You're right, they should be seen by your vet before you let them in your house.
As for the scracht you got from their mother; ferals/strays carry many diseases so I'd say ask your doctor. I don't know if anti-rabies or tetanus(sp) vaccine. If there have been rabies cases recently in your area you'll probably have to have anti-rabies vaccination but not sure. 
Keep us updated how the trapping goes..good luck!


----------



## Soleil (Jan 14, 2005)

Thanks a lot to both of you for your suggestions and I will look at these sites. I guess a HUGE problem for me would be the fact that I live in India. It's not really very cat oriented. Most people go in for dogs. Even the vets here, so many of them are completely unaccustomed to treating small animals. I have a pet cat inside and he really suffers when I take him in for his booster shots every year. They just don't know.
The thing is I've read about feline hiv and how male cats esp could easily pick them up as they wander so much.
I just want to do whatever I can for them. I will try really hard though, inspite of the never ending obstacles that stand in my way.


----------



## Cameocat (Sep 8, 2004)

Soleil, I'm glad to hear you want to help the kittens . I would also suggest that you buy a safe trapping cage. I bought a Have A Heart trapping cage and I was able to catch three orange Tabby brothers who I kept . I also have a cat inside. She is 17 teen years old and all four get along just fine. I started out to catch and keep just one but I could not stand to break up their family. I never did see a mother for them so I really felt I had to get them all. They were about 2 months old when I caught them .Please, when you catch them get them all checked out at your vet before you introduce them to your other cat. If you do buy a trapping cage please don't give up if you do not catch them all right away. Sometimes it takes longer then you would think. I was lucky and caught all of mine in about 2-3 weeks from catching the first one. Good luck and keep us posted!!!! I sure hope you will be as lucky as I was.


----------



## Soleil (Jan 14, 2005)

That's really great that you caught all three at one time...I am envious! Not just because you were able to catch them all but because you could keep them. I'm facing major opposition here esp from my mum who doesn't want her furniture shredded and all that.
But tell me honestly, is 7 months and over too late? My sister keeps saying it is too late and it's impossible at this stage. Can wild cats still be rehabilitated at this age? I noticed all the kittens you caught were two months old at the time.


----------



## Cameocat (Sep 8, 2004)

Soleil, I will tell you that whatever I learned and know now about feral cats I learned from this forum. I know when I had questions everyone was very helpful and I was told that sometimes it is alittle bit harder or I should say sometimes it takes alittle bit longer when they are older. Don't forget 7 months really isn't that old. I would have gladly kept trying for the other kittens even though they are older now ( their about 7 months also ) but when I saw the three kittens without a mother and with the cold weather coming I thought I should help them with a home. I wish I could keep them all! I was told that you can tame them down . You seem like a very kind hearted and caring person so I am sure you can do it! I wish you all the best! Take care and good luck!


----------



## Cameocat (Sep 8, 2004)

Soleil said:


> Their mother who still comes here every evening for a meal has abandoned them and hisses at them and pounces at them now..but she was an amazing mother while it lasted
> quote]
> 
> I just wanted to mention about the mother cat hissing at her kittens. I also saw that with the mother cat of the kittens that I wanted to get. She was so protective of them and then when they got older and came with her for food she would hiss and paw at them. Someone on the forum told me that they do that to teach them to fend for themselves. I didn't know that then but it does make sense to me now. When they are eating together now she is just fine with them being there when she eats. Its amazing how smart they are! I just wanted to mention that to you in case you were wondering about it the way I was.


----------



## Soleil (Jan 14, 2005)

Thanks for that info Cameocat. Yeah, I did wonder actually...because she was so loving and went out of her way to provide and look after them.

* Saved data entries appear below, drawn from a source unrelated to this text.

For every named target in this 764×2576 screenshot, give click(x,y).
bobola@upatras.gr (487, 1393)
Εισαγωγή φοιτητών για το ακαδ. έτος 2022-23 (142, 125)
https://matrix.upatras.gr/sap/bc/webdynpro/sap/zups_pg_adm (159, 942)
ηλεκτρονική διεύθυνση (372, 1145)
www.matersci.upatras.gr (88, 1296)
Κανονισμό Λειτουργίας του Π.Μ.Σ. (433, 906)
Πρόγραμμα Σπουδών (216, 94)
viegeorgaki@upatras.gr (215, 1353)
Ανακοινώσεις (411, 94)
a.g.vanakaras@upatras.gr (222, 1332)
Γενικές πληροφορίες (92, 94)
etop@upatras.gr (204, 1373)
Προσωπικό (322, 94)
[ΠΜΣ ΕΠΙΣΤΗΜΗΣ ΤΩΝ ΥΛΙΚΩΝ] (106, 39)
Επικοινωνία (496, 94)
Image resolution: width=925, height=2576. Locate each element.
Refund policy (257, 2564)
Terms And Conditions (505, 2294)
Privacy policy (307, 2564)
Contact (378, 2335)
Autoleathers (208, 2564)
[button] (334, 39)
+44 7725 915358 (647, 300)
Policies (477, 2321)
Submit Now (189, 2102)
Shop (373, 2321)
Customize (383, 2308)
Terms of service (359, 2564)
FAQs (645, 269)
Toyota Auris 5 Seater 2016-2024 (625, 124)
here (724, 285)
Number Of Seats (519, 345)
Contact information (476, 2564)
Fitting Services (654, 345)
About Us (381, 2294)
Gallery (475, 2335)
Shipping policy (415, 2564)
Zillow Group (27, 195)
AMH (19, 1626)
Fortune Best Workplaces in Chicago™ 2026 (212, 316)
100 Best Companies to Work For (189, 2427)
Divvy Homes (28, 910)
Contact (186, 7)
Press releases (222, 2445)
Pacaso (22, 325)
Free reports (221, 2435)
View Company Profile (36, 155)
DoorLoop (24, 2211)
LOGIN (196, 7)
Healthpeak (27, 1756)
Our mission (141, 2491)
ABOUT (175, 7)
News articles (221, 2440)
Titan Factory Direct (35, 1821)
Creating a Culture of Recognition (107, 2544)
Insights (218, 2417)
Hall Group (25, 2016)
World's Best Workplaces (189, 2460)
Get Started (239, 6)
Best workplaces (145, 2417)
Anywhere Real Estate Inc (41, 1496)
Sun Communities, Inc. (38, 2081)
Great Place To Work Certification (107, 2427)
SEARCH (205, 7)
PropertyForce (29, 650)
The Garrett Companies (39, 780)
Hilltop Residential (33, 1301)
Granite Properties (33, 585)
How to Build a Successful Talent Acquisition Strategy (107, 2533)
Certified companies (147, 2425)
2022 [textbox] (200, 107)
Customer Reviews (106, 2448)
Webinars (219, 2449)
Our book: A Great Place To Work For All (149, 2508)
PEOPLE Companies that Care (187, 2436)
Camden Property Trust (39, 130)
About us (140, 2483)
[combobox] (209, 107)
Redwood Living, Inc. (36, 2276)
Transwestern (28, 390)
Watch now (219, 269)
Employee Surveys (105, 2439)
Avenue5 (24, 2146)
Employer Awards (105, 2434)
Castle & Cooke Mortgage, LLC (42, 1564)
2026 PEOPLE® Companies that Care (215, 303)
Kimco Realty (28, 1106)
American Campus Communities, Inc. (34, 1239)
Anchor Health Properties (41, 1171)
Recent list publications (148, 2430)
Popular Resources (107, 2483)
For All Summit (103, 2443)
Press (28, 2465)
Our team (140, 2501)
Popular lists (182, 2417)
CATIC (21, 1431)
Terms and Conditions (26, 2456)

One of the kittens especially, a white one whom we call 'Precious' was the most attached to her Mum. The other kittens got the message pretty quick but Precious never would. She would keep going after her and keep getting pounced on or scratched. But I'm glad that she finally has accepted it now.
It's amazing...just how much I've learnt about their habits just by observing them. Cats are just so amazing, everything about them! Cats are magical creatures


----------



## Cameocat (Sep 8, 2004)

Soleil, I'm glad to have helped you. You know the mother cat had three kittens and there was always this one kitten that just kept coming up to her and rubbing her while she ate. She would hiss and growl at him all the time. The other two kittens would always back away. But not Socks (thats what I call him ). And do you know now that their older and she doesn't do that anymore that is the kitten that she always seems to come with. Then the other two usually show up together. I used to get so upset to watch when she did that and now they could not be any closer to each other. I had cats all my life but during the last three years that I have been doing this I find that they amaze me evey day. They are such wonderful animals. They are caring and giving without wanting anything in reurn. I wish more people could be more like our cats. The world would be a better place. Keep me posted! Good luck with the kitties!


----------



## Soleil (Jan 14, 2005)

Here's an update on the three kittens. Well, it's not working out. Yesterday I caught Ginger. Well, not really 'caught' as they let me pick them up if I'm close by...so I picked him up and put him inside a wicker basket. It's airy and huge. But obviously he must have been terrified. I took him into the house and opened the basket to let him out. He didn't come out immediately, he jumped out a few moments later and headed straight for the windows. (Maybe because he could see the sky and lawn there?)
Anyway he started climbing the netlon and the windows are extremely high. Right upto the ceiling. He cried a lot too. Like he was really distressed. Not his normal meow. 
Anyway, he went right up and wouldn't come down or didn't know how to. I got him down somehow and put him out again.
I hope I haven't caused any damage...he seems himself...I mean, he doesn't run away from me after that.
Well, I don't know...maybe I have left it too late...maybe they can't be rehabilitated...they're too wild.....maybe they can never be inside cats.
I got into real trouble over the torn netlon and blamed it on our cat


----------



## Celeste_Eden (Jan 18, 2005)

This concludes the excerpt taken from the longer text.